Texto fornecido:
Olavo e o Dalai-Lama marxista

Esse é um artigo em resposta a um panfleto anti-comunista de 2003 publicado em O Globo sobre a declaração de Dalai Lama ser marxista por um tal de Olavo de Carvalho, o guru do arqui-udenismo histérico.

O “sumo-intelectual” da Veja inicia com sua conhecida elegância intelectual: um Dalai-Lama se declarar marxista o torna “meio mentiroso, meio idiota”. Em que parte e porque a mentira e a idiotice está na equação ninguém descobrirá no seu panfleto simultaneamente mentiroso e idiota.

O astrólogo-teólogo-de-conspiração, que entre outras pérolas alegar ser a ONU um espécie de Internacional Comunista camuflada e denuncia o grande capitalista como “fomentador do comunismo”, afirma:

“campanha mundial para branquear a imagem do marxismo, desvinculando-o de qualquer responsabilidade pelos regimes genocidas que criou”

Porque não Revel, um ex-marxista como ele, uma boa oportunidade para não incluir como genocida a escravidão, a colonização, duas grandes guerras, duas bombas atômicas obradas pelo “capitalismo”. E não esquecemos de todas as ditaduras latino-americanas legadas pelos nossos anti-comunistas sob apoio moral da grande democracia americana.

Por onde semearam democracias anti-comunistas brotaram ditaduras capitalistas E e o stalinismo? O primeiro e maior crítico do stalinismo era um comunista, e não qualquer um, foi o líder da revolução russa, Leon Trótsky.

“Quem quer que tenha lido Karl Marx e os teóricos do liberal-capitalismo sabe que, nestes últimos, as preocupações morais vêm em primeiro lugar, enquanto naquele estão ausentes por completo. De John Locke a Bertrand de Jouvenel, de Adam Smith a Alain Peyrefitte, de Aléxis de Tocqueville a Russel Kirk, a justificação do capitalismo é de ordem essencialmente moral. Já Marx não esconde seu desprezo por leis morais de qualquer espécie, às quais nega toda substancialidade, fazendo delas meras superestruturas da economia, isto é, discursos de legitimação do interesse de classe, seja escravista, feudal, burguês ou proletário. Só o que Marx alega contra o capitalismo é que, a partir de um certo ponto, ele freia o desenvolvimento dos meios de produção que ele próprio criou, isto é, se torna improdutivo. Não é um argumento moral, é econômico, histórico e técnico. Ademais, é falso: o que freia o desenvolvimento das forças produtivas é a burocracia estatal socialista (que o digam nossos 41% de impostos).”

Informações fornecidas:
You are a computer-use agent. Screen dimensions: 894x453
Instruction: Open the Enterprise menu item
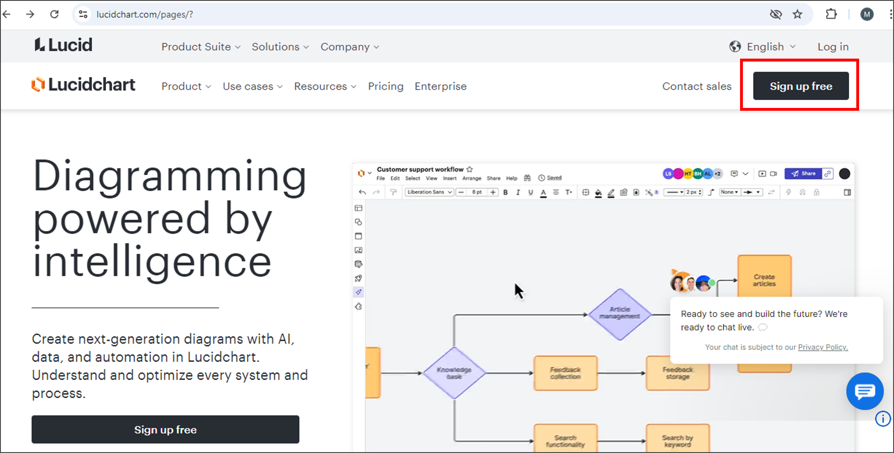pos(440,86)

Tarefas:
[a] Por favor, imprima o trecho do texto sobre Olavo e o Dalai-Lama começando em "Porque não Revel, um" e seguindo até "grande democracia americana.".
[b] Indique se cada afirmação abaixo está de acordo com o texto sobre Olavo e o Dalai-Lama, respondendo sim ou não e citando as palavras do texto que decidem a questão.
(i) O texto afirma que o primeiro e maior crítico do stalinismo foi Leon Trótsky.
(ii) Na citação do último parágrafo, o argumento de Marx contra o capitalismo é apresentado como moral.
(iii) O panfleto criticado foi publicado em 2003 na Folha de S.Paulo.

Respostas escritas:
[a]
Porque não Revel, um ex-marxista como ele, uma boa oportunidade para não incluir como genocida a escravidão, a colonização, duas grandes guerras, duas bombas atômicas obradas pelo “capitalismo”. E não esquecemos de todas as ditaduras latino-americanas legadas pelos nossos anti-comunistas sob apoio moral da grande democracia americana.

[b]
(i) Sim: "O primeiro e maior crítico do stalinismo era um comunista, e não qualquer um, foi o líder da revolução russa, Leon Trótsky."
(ii) Não: "Não é um argumento moral, é econômico, histórico e técnico."
(iii) Não: "um panfleto anti-comunista de 2003 publicado em O Globo"